By the 12th time you’ve moved a student into college housing, you and your kid have lowered your standards considerably.
Carefully annotated check lists? Not necessary! Labeled plastic bins? Clearly, a waste of space. (Thankfully, because I’ve never labeled a plastic bin in my life. I like the festive, scavenger hunt atmosphere of a frantic search through bins. “I thought it was in the pink one!” “Check the Christmas bin.” “Is the blue one still the Christmas bin?” Sometimes I think well-organized families miss out on all the fun.)
In 2005, our entire family drove five hours in a conversion van packed with items accumulated during the summer I spent obsessing over the idea that our oldest little bird (who stood 6-foot-5) was leaving the nest. We carried check lists, a first aid kit, freshly purchased sheets and a comforter, cleaning supplies, laundry supplies, and sorted garments that had been folded to a crease.
We spent the whole weekend seeing him off.
This past Saturday I drove our younger son to Madison for his senior year. We shoved stuffed garbage bags and an old mattress into the back of the car. We filled in the gaps with armfuls of clothing, still on hangers, and with random non-perishable food items purchased during a hasty Sam’s Club run.
The entire move-in took 20 minutes.
I blame Sir Isaac Newton for the shocking difference in the two trips. At some point, the driver of the home-to-college run realizes that she’ll probably also be the driver of the college-to-home run, and what goes into those sketchy college apartments must come back out.

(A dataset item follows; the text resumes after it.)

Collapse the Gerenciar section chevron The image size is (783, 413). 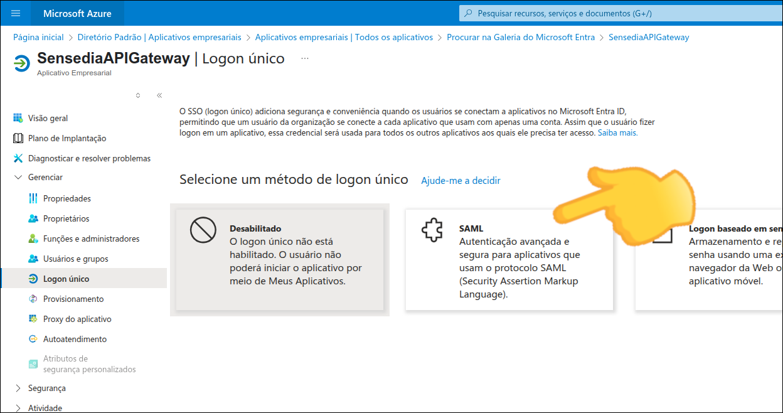coord(18,177)
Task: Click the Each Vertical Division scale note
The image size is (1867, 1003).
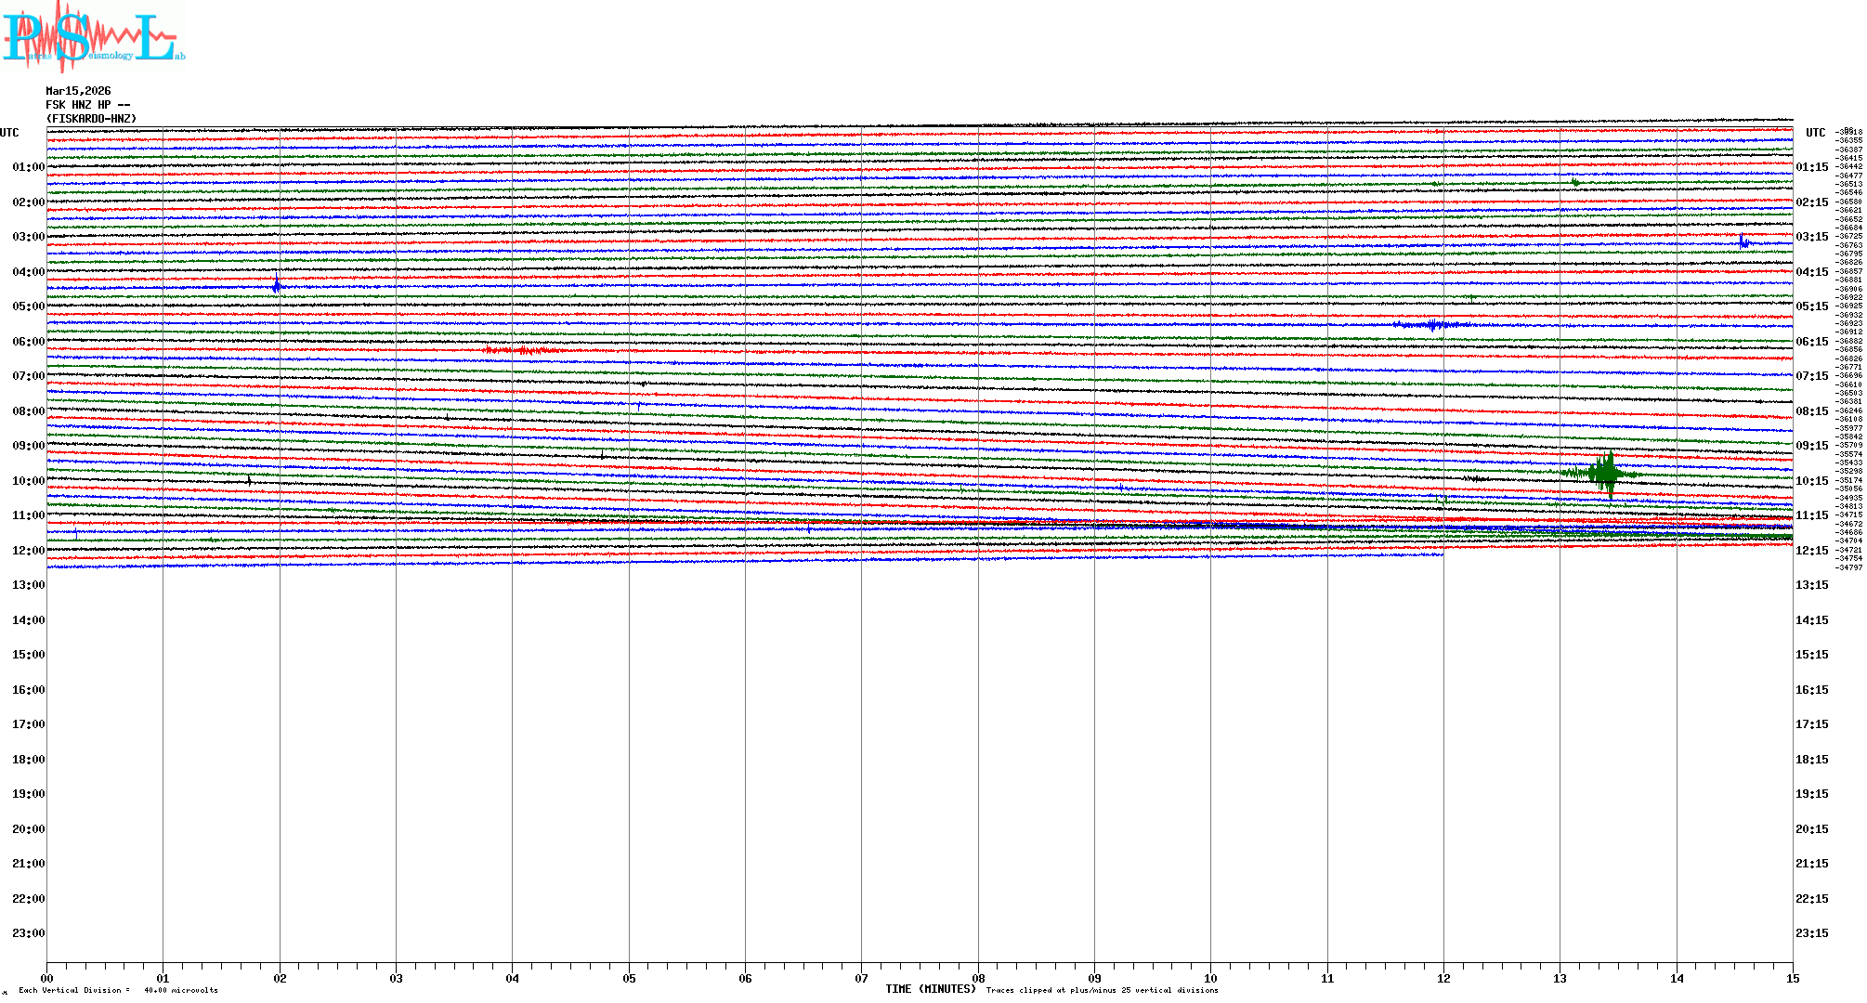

It’s not gravity exactly, more the grave realization that if you help your son haul a giant bed frame and headboard into his college apartment, you’re going to have to come back to help him haul it out.
Who wants to do that?
Not I, said the wily (you can read lazy if you want to) mother of four.
I favor a simpler, more feng shui design. Less clutter equals less sweat.
Molly is our youngest and she leaves for college in two years. By then, I intend to have college packing down to a hobo stick and a handkerchief.